Required action. Rewrite the records below, changing every "Locate an element" to "Find an element" and leaving all other text as it is.

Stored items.
▼
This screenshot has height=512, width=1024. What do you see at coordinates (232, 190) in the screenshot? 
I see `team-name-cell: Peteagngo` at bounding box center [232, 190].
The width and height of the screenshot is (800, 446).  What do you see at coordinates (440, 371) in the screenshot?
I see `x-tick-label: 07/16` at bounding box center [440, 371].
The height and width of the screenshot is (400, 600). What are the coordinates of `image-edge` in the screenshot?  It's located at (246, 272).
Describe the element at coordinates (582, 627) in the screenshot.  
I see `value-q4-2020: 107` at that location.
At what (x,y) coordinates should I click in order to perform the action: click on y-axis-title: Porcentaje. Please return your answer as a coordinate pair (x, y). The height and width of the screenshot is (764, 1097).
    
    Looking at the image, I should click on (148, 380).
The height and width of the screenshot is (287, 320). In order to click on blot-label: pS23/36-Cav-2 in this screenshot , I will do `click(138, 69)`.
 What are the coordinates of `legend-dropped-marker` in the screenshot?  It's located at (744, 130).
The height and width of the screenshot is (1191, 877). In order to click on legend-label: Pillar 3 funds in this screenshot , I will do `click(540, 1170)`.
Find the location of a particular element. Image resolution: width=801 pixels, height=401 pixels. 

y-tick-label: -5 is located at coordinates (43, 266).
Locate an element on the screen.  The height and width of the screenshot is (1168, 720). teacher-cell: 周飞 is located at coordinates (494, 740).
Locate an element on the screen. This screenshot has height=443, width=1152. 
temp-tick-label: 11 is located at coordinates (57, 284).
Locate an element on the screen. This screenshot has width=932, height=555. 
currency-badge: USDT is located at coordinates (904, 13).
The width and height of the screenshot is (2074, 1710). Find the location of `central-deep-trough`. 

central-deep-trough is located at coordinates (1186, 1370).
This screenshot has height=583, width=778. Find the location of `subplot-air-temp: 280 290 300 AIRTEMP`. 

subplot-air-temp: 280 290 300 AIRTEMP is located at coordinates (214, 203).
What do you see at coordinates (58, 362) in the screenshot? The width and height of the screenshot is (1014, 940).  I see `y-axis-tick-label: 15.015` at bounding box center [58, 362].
▲
Written answer.
This screenshot has height=512, width=1024. What do you see at coordinates (232, 190) in the screenshot? 
I see `team-name-cell: Peteagngo` at bounding box center [232, 190].
The width and height of the screenshot is (800, 446).  What do you see at coordinates (440, 371) in the screenshot?
I see `x-tick-label: 07/16` at bounding box center [440, 371].
The height and width of the screenshot is (400, 600). What are the coordinates of `image-edge` in the screenshot?  It's located at (246, 272).
Describe the element at coordinates (582, 627) in the screenshot.  
I see `value-q4-2020: 107` at that location.
At what (x,y) coordinates should I click in order to perform the action: click on y-axis-title: Porcentaje. Please return your answer as a coordinate pair (x, y). The height and width of the screenshot is (764, 1097).
    
    Looking at the image, I should click on (148, 380).
The height and width of the screenshot is (287, 320). In order to click on blot-label: pS23/36-Cav-2 in this screenshot , I will do `click(138, 69)`.
 What are the coordinates of `legend-dropped-marker` in the screenshot?  It's located at (744, 130).
The height and width of the screenshot is (1191, 877). In order to click on legend-label: Pillar 3 funds in this screenshot , I will do `click(540, 1170)`.
Find the location of a particular element. Image resolution: width=801 pixels, height=401 pixels. 

y-tick-label: -5 is located at coordinates (43, 266).
Find an element on the screen.  The height and width of the screenshot is (1168, 720). teacher-cell: 周飞 is located at coordinates (494, 740).
Find an element on the screen. This screenshot has height=443, width=1152. 
temp-tick-label: 11 is located at coordinates (57, 284).
Find an element on the screen. This screenshot has width=932, height=555. 
currency-badge: USDT is located at coordinates (904, 13).
The width and height of the screenshot is (2074, 1710). Find the location of `central-deep-trough`. 

central-deep-trough is located at coordinates (1186, 1370).
This screenshot has height=583, width=778. Find the location of `subplot-air-temp: 280 290 300 AIRTEMP`. 

subplot-air-temp: 280 290 300 AIRTEMP is located at coordinates (214, 203).
What do you see at coordinates (58, 362) in the screenshot? The width and height of the screenshot is (1014, 940).  I see `y-axis-tick-label: 15.015` at bounding box center [58, 362].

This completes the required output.